Records for locating displayed items:
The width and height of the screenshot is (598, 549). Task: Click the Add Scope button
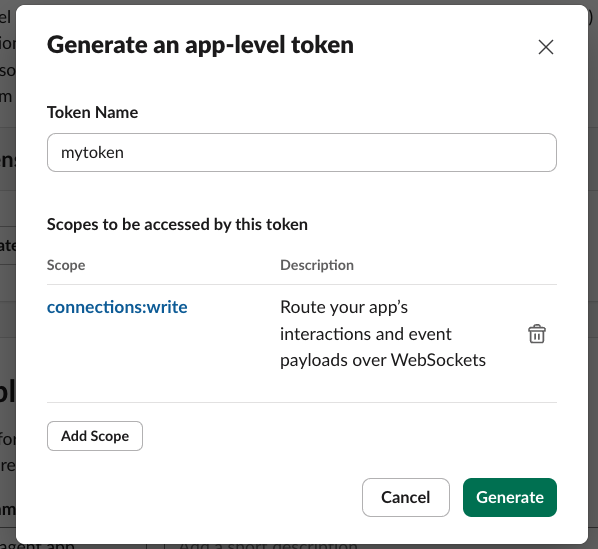pos(95,436)
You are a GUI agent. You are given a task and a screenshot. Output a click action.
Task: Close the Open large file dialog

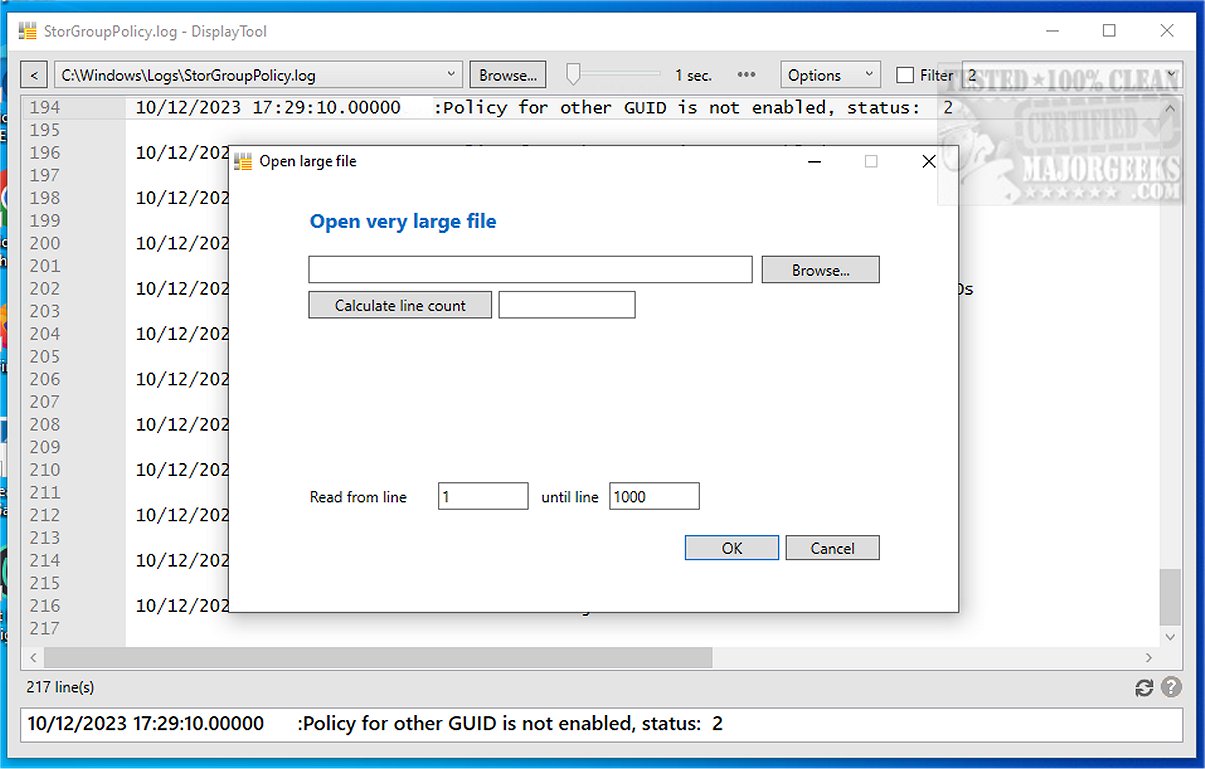point(928,161)
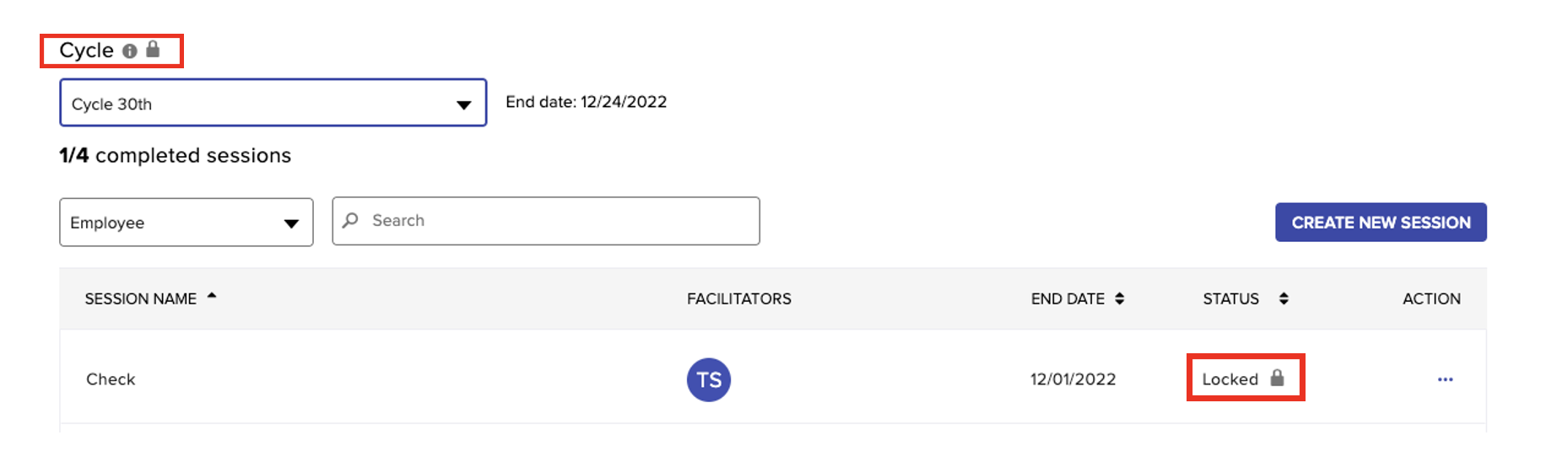Screen dimensions: 1568x462
Task: Open the Cycle 30th dropdown
Action: click(273, 103)
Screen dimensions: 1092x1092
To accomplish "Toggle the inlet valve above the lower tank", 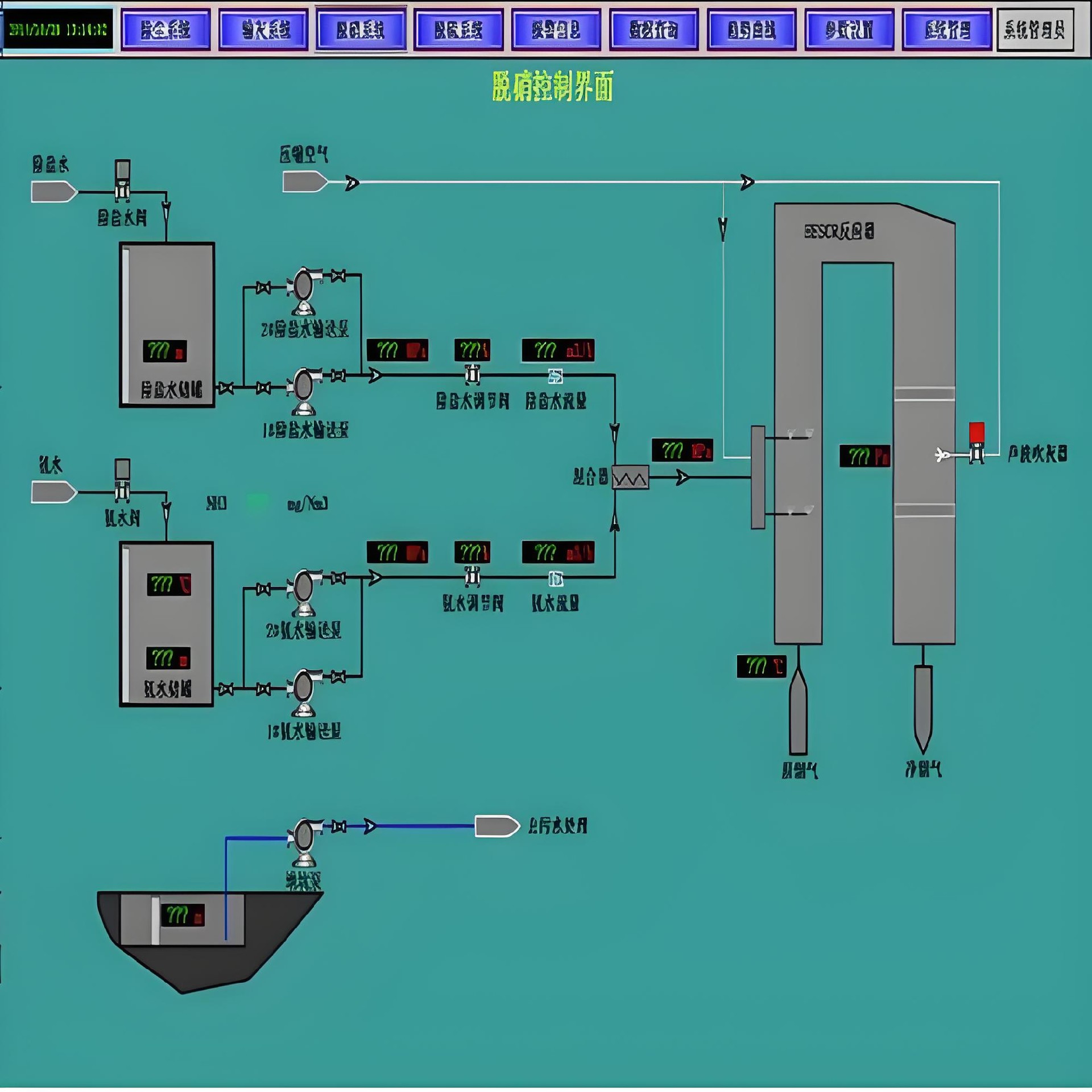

*WRITTEN REQUEST:* Could you turn all of the material above into a numbered list, skipping blank lines and leaving the pictures out?

*ANSWER TO THE EXERCISE:*
1. The width and height of the screenshot is (598, 549). Task: Click the Add Scope button
2. pos(95,436)
3. You are a GUI agent. You are given a task and a screenshot. Output a click action.
4. Task: Close the Open large file dialog
5. point(928,161)
6. Screen dimensions: 1568x462
7. Task: Open the Cycle 30th dropdown
8. Action: click(273, 103)
9. Screen dimensions: 1092x1092
10. To accomplish "Toggle the inlet valve above the lower tank", 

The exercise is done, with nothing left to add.